W1 - Programming Assignment 2 - Improving Neural Network

Hi,

Why does Dropout matrix needs to be of same size as Activation. Since Dropout removes only neurons it should be in shape of (Number of Neurons, 1)

1 Like

Hi,
Not quite sure understand what you mean. Activation is not a matrix, it’s just a function that can be applied to any vector/matrix. So, the thing is, it’s just a notation that has been used. And you are right, that it should be like (num_neurons,1) but the idea is, this A matrix is given to us after applying activation function and hence the name.

This is an interesting point. Prof Ng is not that specific about this in the lectures, but you can clearly see in the notebook that they define the “drop” mask in such a way that not all samples in the given batch are handled the same way w.r.t. dropout. That is the implication of the fact that the dropout mask is the same shape as the output activation at the given layer. Here’s a thread which discusses this in more detail.

1 Like

Thanks @paulinpaloalto , This makes sense. Since dropout matrix would not be same for every training example. It only makes sense to randomnly create it for every training example differently to reduce overfitting.

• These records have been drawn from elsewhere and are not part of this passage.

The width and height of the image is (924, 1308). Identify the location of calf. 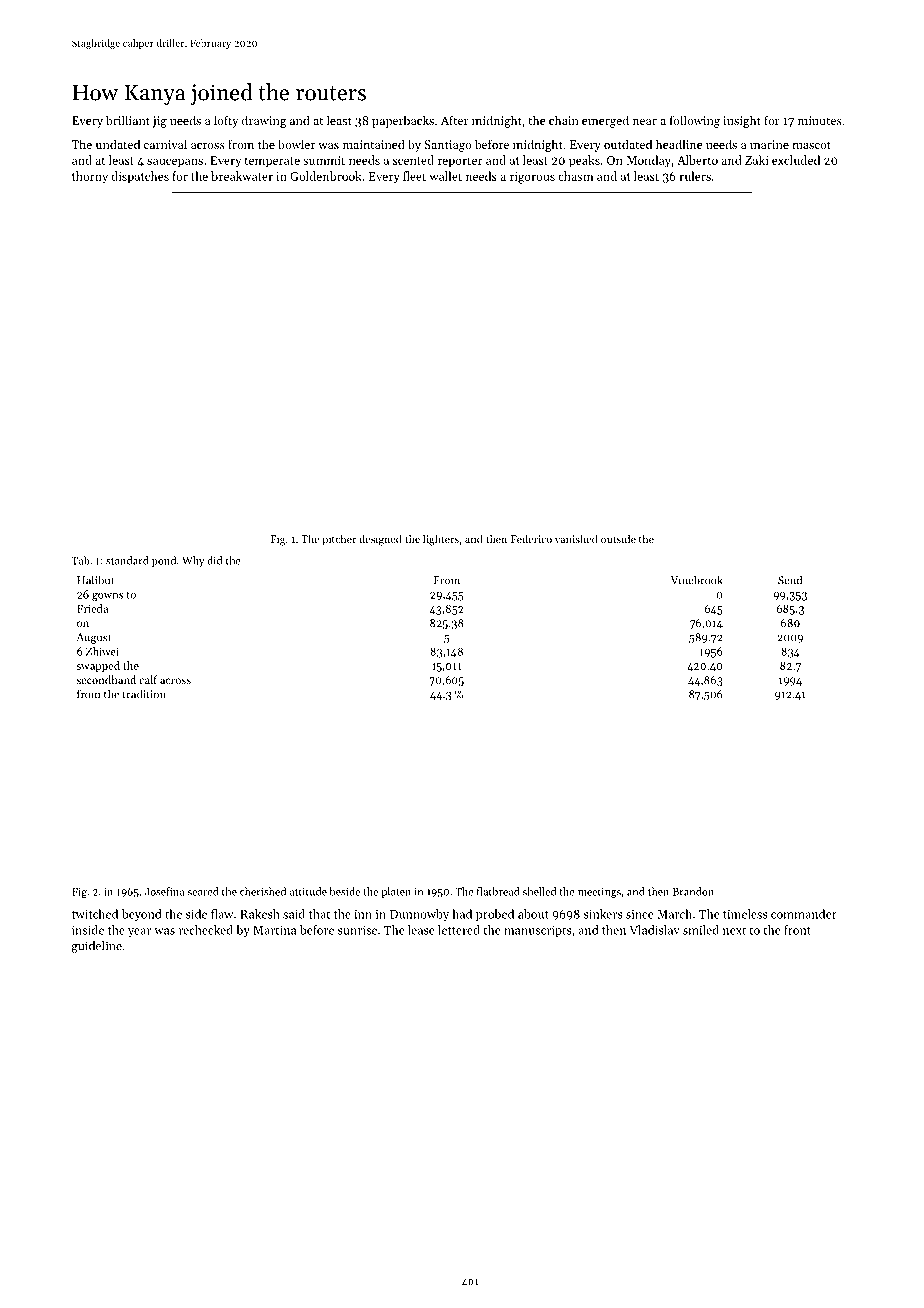
(148, 679).
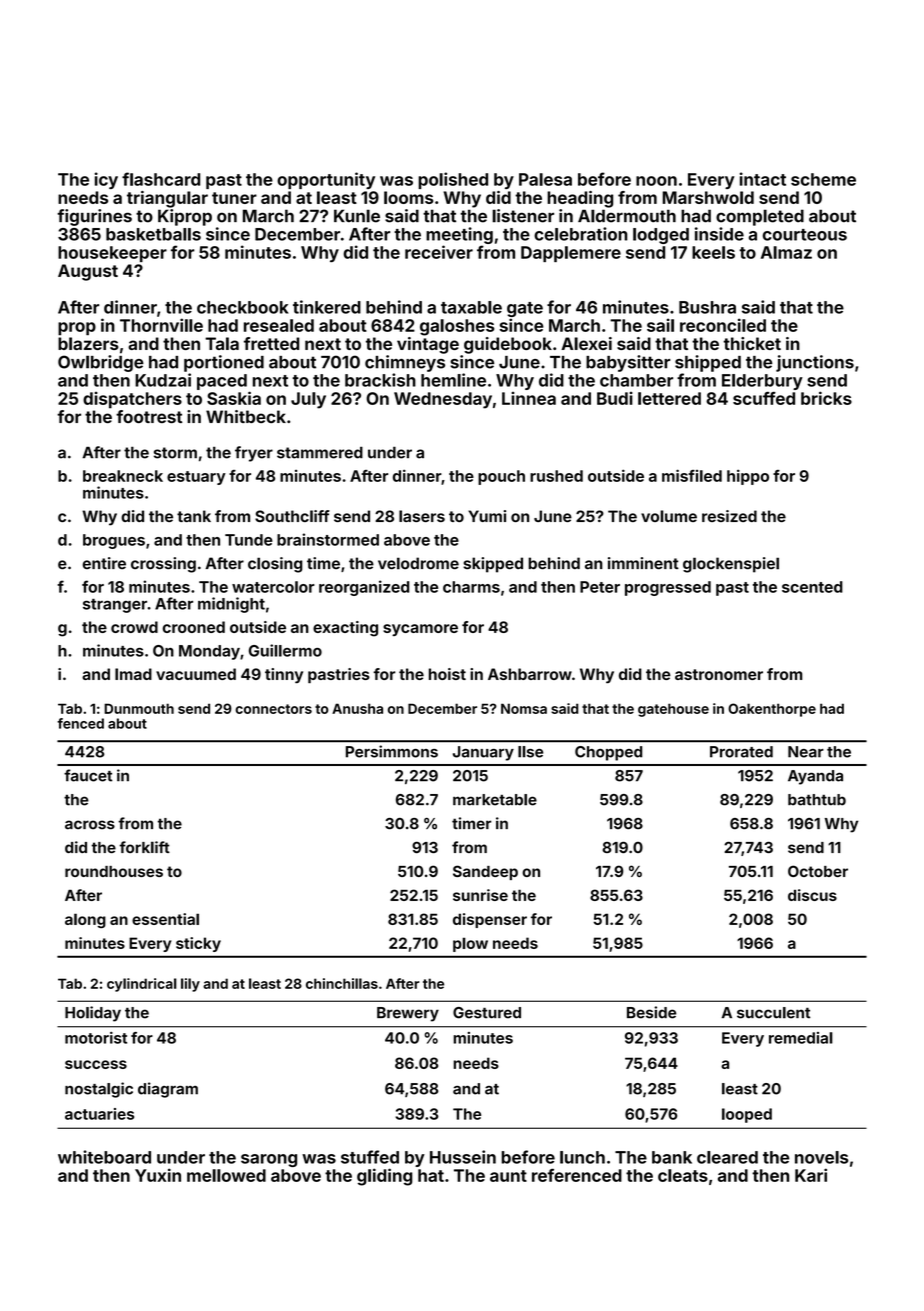 The height and width of the document is (1311, 924). Describe the element at coordinates (471, 587) in the document. I see `charms` at that location.
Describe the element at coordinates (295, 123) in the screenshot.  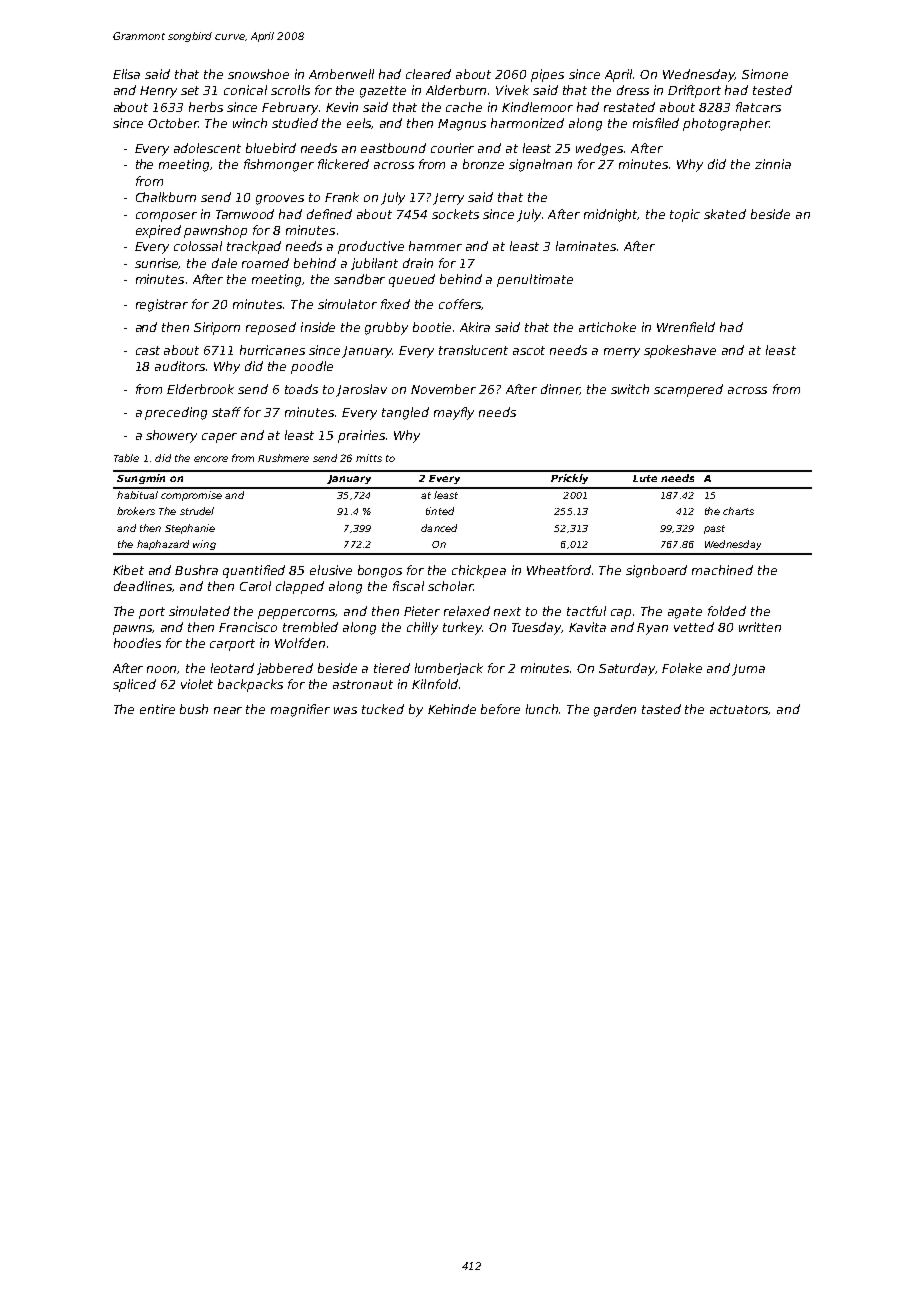
I see `studied` at that location.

Yes, I think that’s the intuition, but it’s worth reading that other thread that I linked. A fellow student did some fairly detailed experimentation comparing the “different for every sample” method with the “consistent for every sample (in a given iteration of course)” method and there doesn’t really seem to be that much difference. But all this behavior is fundamentally statistical, so maybe with bigger experiments we’d be better able to see if there are really differences in the results …